Exercise details:
Make an exact copy, from the records below, of the lines from the line containing "Open the three-dot more options menu" to the line containing "Given: Open the article photo of visitors", both lines included, excluding pictures.

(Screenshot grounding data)

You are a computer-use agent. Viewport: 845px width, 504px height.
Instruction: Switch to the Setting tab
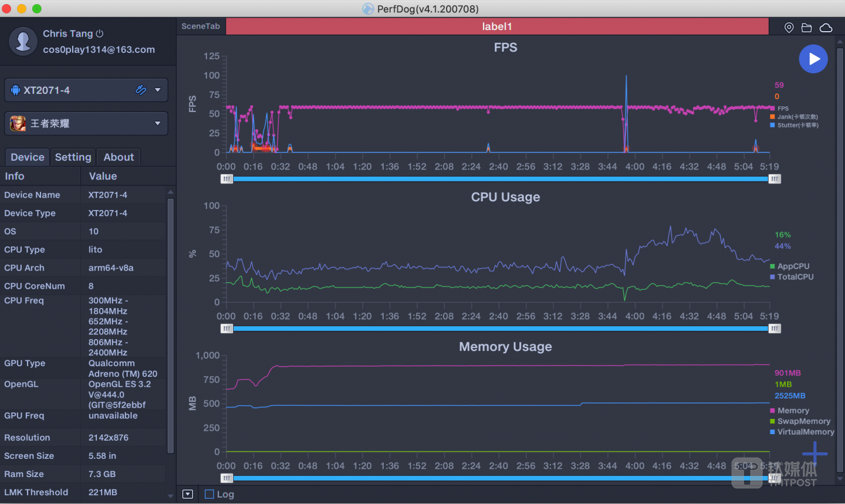(x=73, y=157)
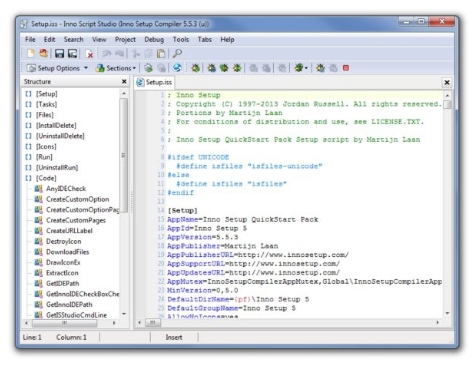Click the Close file red X icon
Screen dimensions: 472x366
pyautogui.click(x=89, y=54)
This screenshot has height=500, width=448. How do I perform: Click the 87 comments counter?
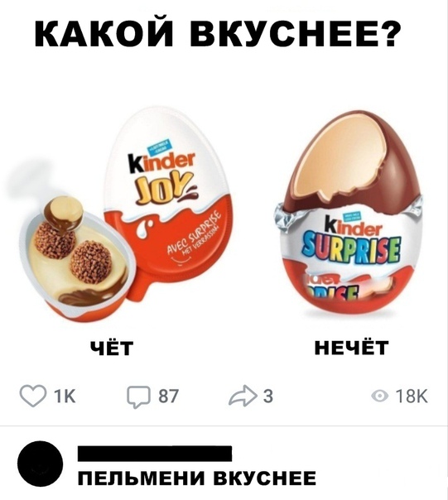(x=168, y=397)
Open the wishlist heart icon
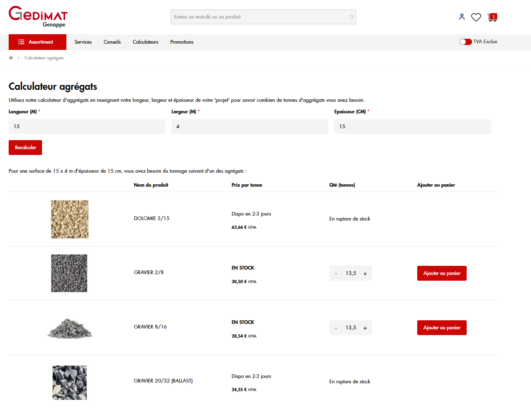The height and width of the screenshot is (420, 531). point(476,17)
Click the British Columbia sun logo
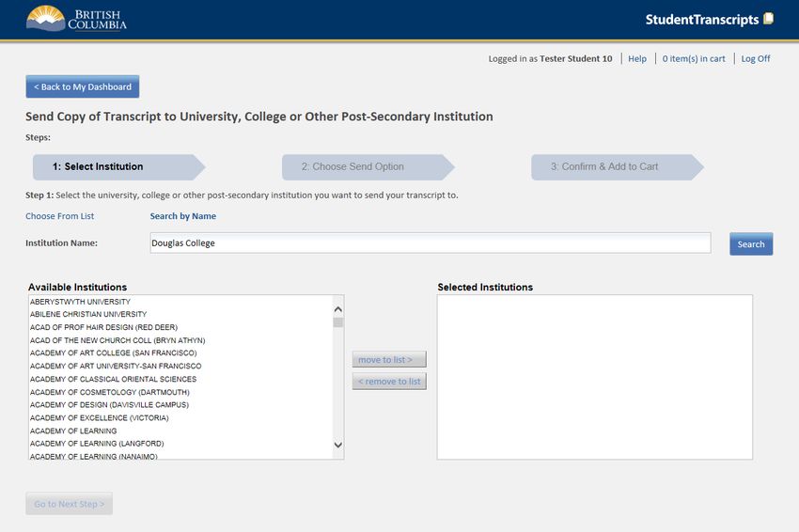This screenshot has width=799, height=532. click(x=45, y=19)
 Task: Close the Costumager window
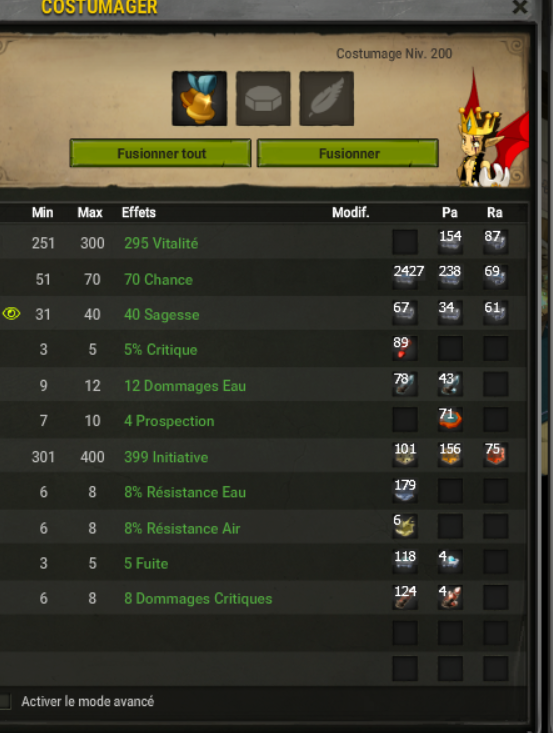click(519, 7)
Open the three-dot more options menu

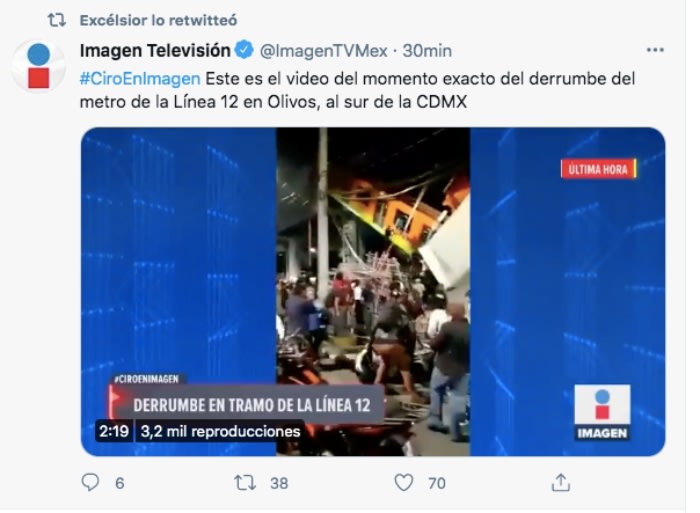pyautogui.click(x=655, y=50)
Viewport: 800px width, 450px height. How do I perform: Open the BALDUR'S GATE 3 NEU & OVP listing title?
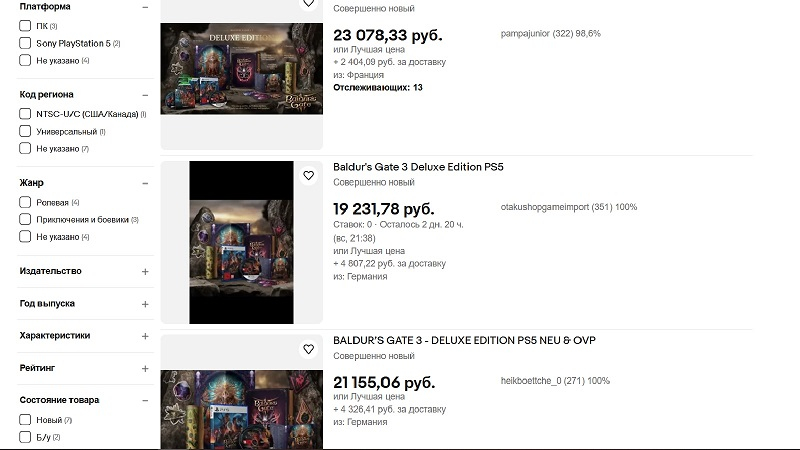tap(464, 340)
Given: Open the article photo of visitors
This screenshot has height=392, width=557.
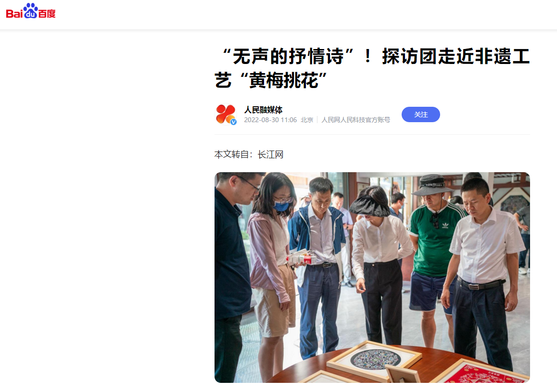Looking at the screenshot, I should (x=372, y=278).
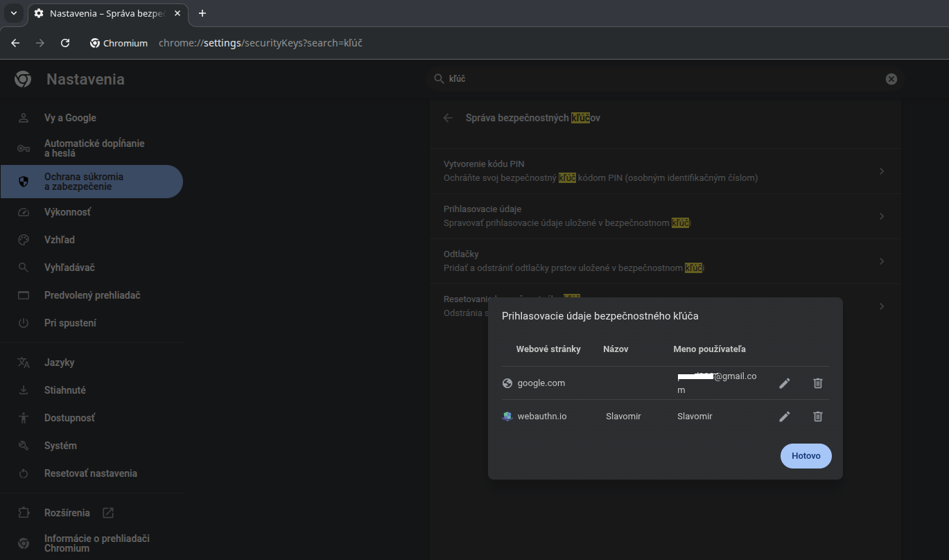Screen dimensions: 949x560
Task: Edit the webauthn.io credential with pencil icon
Action: pyautogui.click(x=785, y=417)
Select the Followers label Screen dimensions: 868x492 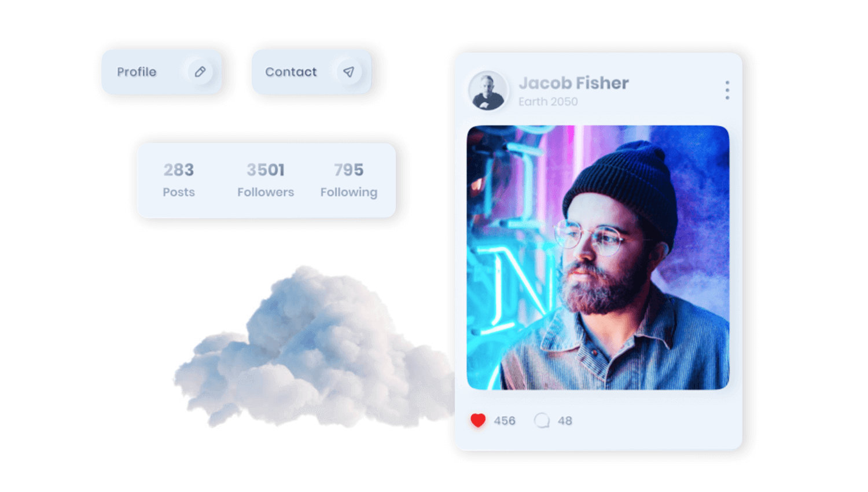266,192
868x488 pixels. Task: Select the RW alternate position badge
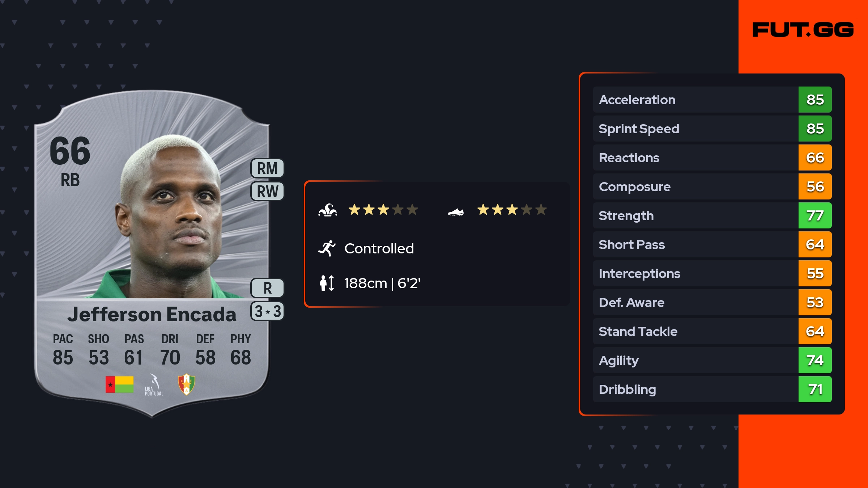(267, 191)
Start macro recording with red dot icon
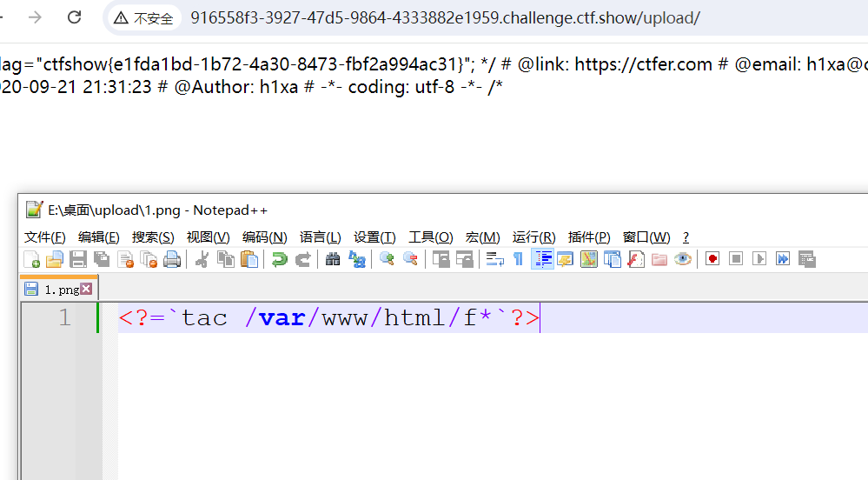The height and width of the screenshot is (480, 868). pos(712,259)
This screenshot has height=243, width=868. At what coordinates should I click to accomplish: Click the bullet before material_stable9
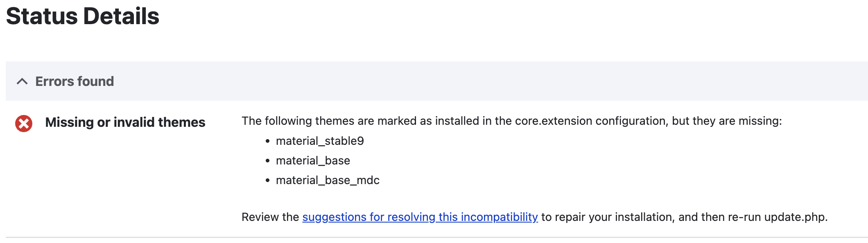pos(267,142)
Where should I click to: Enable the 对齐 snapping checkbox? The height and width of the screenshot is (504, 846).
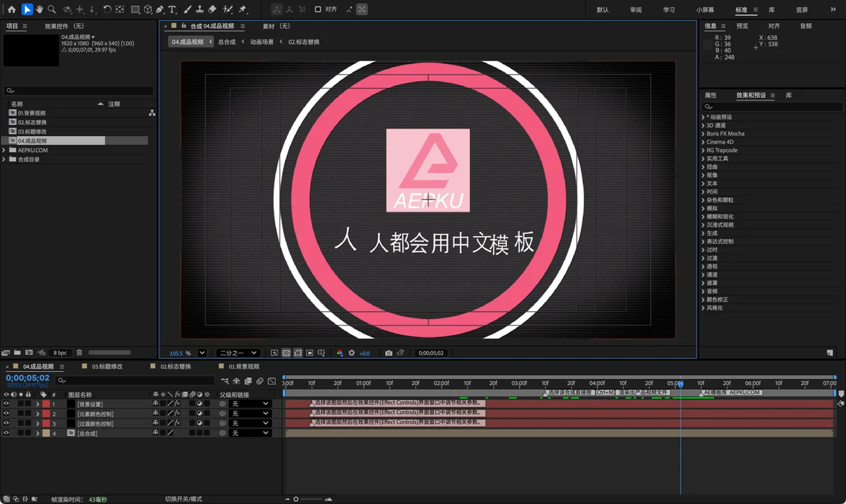coord(318,9)
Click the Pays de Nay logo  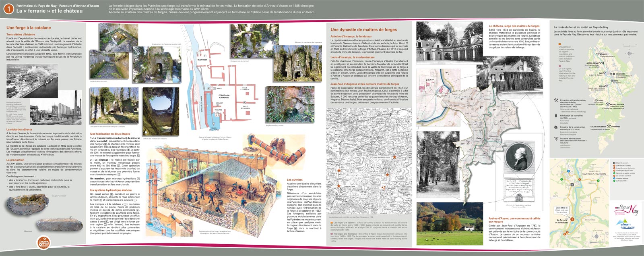[626, 210]
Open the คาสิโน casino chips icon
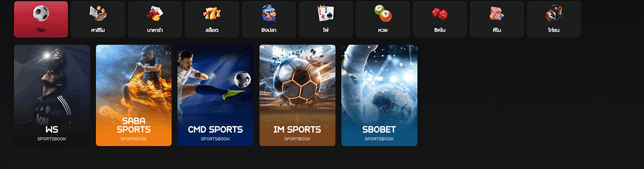The height and width of the screenshot is (169, 644). click(98, 13)
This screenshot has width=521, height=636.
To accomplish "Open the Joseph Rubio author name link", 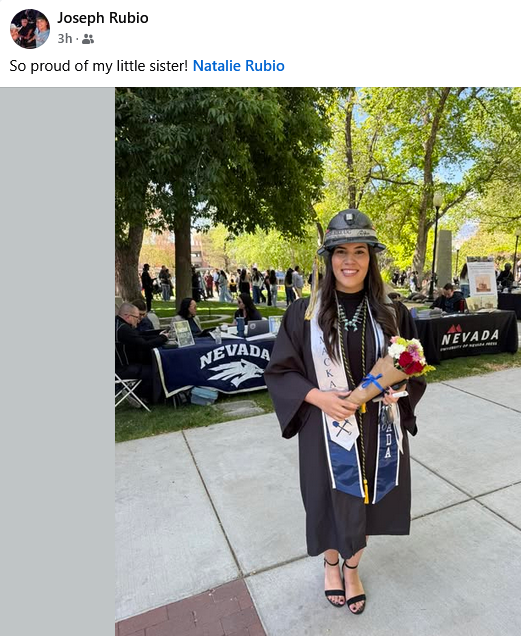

Exercise answer:
Open the three-dot more options menu

pyautogui.click(x=655, y=50)
Viewport: 800px width, 450px height. How do I perform: Open the BALDUR'S GATE 3 NEU & OVP listing title?
tap(464, 340)
Given: Open the article photo of visitors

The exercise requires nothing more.